Исторические основания и источники были довольно сомнительными, но тут подтянулся Голливуд, а дальше и мы сами, оглядываясь на него, наштамповали тонны «агитпродукции».
Подобные утверждения, акцентирующие внимание на неуважении и даже презрении к человеческой жизни, в первую очередь всегда касались Китая и, надо сказать, были вполне обоснованы.
И если кто-то (особенно — карьерный комсомолец и общественник, дослужившийся до депутата) начинает рассказывает о том, что для его поколения на первом месте всегда стояло государство и всех приучали, что жизнь человека ничего не стоит, всегда хочется спросить: в какой провинции маоистского Китая воспитывали оратора?
Затронутая тема про «плохих» молодых людей, которые за Родину умирать не хотят, сейчас, во время СВО, приобретает особое звучание.
В реальности презрение к ценности собственной жизни и желание умереть никак нельзя назвать положительными качествами солдата.
Практически каждый мужчина, когда-либо становившийся на учёт в военкомат, может вспомнить, что склонность к суициду является противопоказанием к службе, а не открывает дорогу в элитные войска.
Причин для этого много, но главные вполне утилитарны: хороший солдат бьётся до конца, выживает и продолжает выполнять боевые задачи. Самоубийцы же и искатели героической смерти на такое не способны.

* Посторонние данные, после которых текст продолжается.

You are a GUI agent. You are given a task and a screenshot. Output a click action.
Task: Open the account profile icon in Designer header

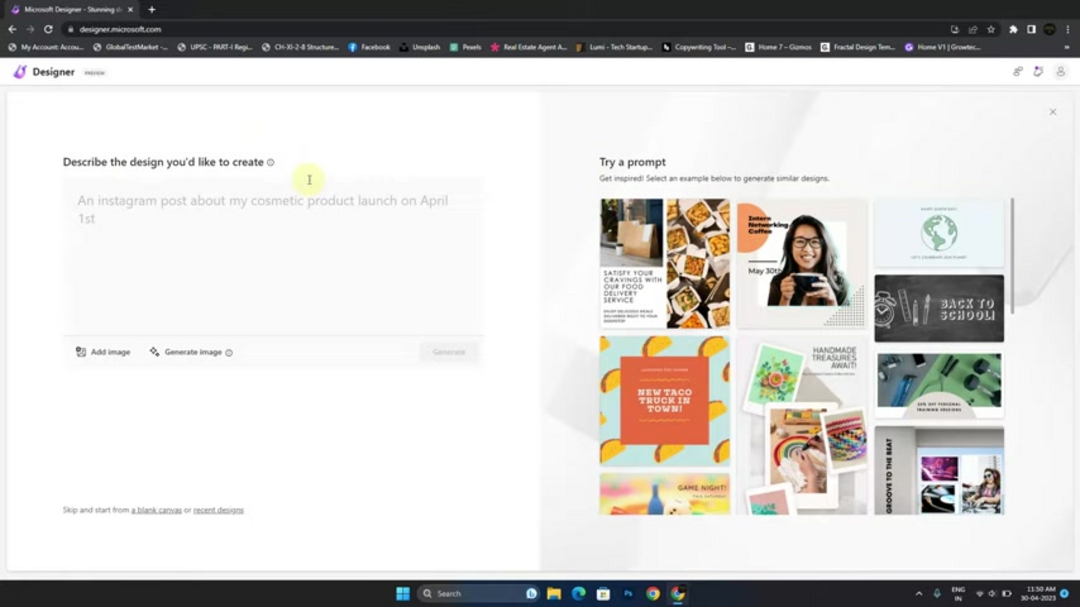tap(1063, 72)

Война устроена таким образом, что там постоянно необходимо сознательно подвергать себя риску. Причём настолько серьезному, что он полностью противоречит чувству самосохранения и интуиции. Потому что твой личный риск может увеличивать как твои, так и коллективные шансы на выживание.
На уровне рефлекса хочется спрятаться в укрытие — но надо его покинуть и выполнять боевую работу. И чем лучше её выполняешь, тем больше шансы выжить. Для всех. Потому что если действовать наоборот, дождешься, когда враг уничтожит подразделение и сам постучит в дверь твоего блиндажа.
Инстинкты говорят: прячься, логика говорит: работай. Умение сознательно найти баланс между этими противоположностями отличает хорошо подготовленных и опытных бойцов от новобранцев.
Сознательный риск человека, который в конечном итоге хочет и выжить сам, и спасти товарищей — это вовсе не презрение к человеческой жизни. Да, часто в военной обстановке люди принимают решение выполнить задачу любой ценой.
И часто в таких случаях спокойно, без истерики констатируют: мы тут, скорее всего, умрём. Но только начиная биться, они получают шанс на выживание. Потому что только так это и работает.
Я был знаком со многими людьми, получившими впоследствии посмертно высокие награды. И с ещё большим количеством людей, о гибели которых широкая публика не знает и до конца столкновений не узнает, ведь за редкими исключениями солдаты живут непублично, и так же непублично гибнут.
Но я ни разу не слышал размышления о том, что жизнь не является или не должна являться высшей ценностью. Не слышал я такого и от Тараса Клуни Гордиенко (Герой ДНР посмертно), который в 2015 году, по его словам, низко оценивал вероятность дожить до конца конфликта.
Рассказывая про «идейное воспитание» и жертвенность, гражданские ораторы часто не понимают, что такие лозунги работают только в первое время.
А те, кто выжил, и, как бы страшно это ни звучало, нашёл себя на войне — те относятся к ней как к тяжёлой работе, которую делают профессионально, честно, с достоинством и ради достижения хороших целей.
Либо люди имеют личные причины воевать, которые и выходят на первый план. Это не значит, что они перестают любить Родину или превращаются в прожжённых наёмников. Просто отношение к тяжёлой и рискованной жизни и службе становится ровным и спокойным.
И, как правило, оказывается, что умирать в реальности совсем без эмоций мало кто готов. Потому что настоящая война далеко не так красива и романтична, какой казалась в воображении.
Война — это больно, страшно и почти всегда очень рутинно. А большинство гибнет от осколков бомб и снарядов, а не в героической рукопашной, приняв картинную позу для будущего памятника.
При этом люди, которые красиво говорят про Родину и декларируют готовность умереть, «пятисотятся» («пятисотый» — жаргонное название военнослужащих, которые не выполняют боевые задачи по психологическим причинам) абсолютно так же, как и любые другие. И поступки их даже заметнее, поскольку кричали громче.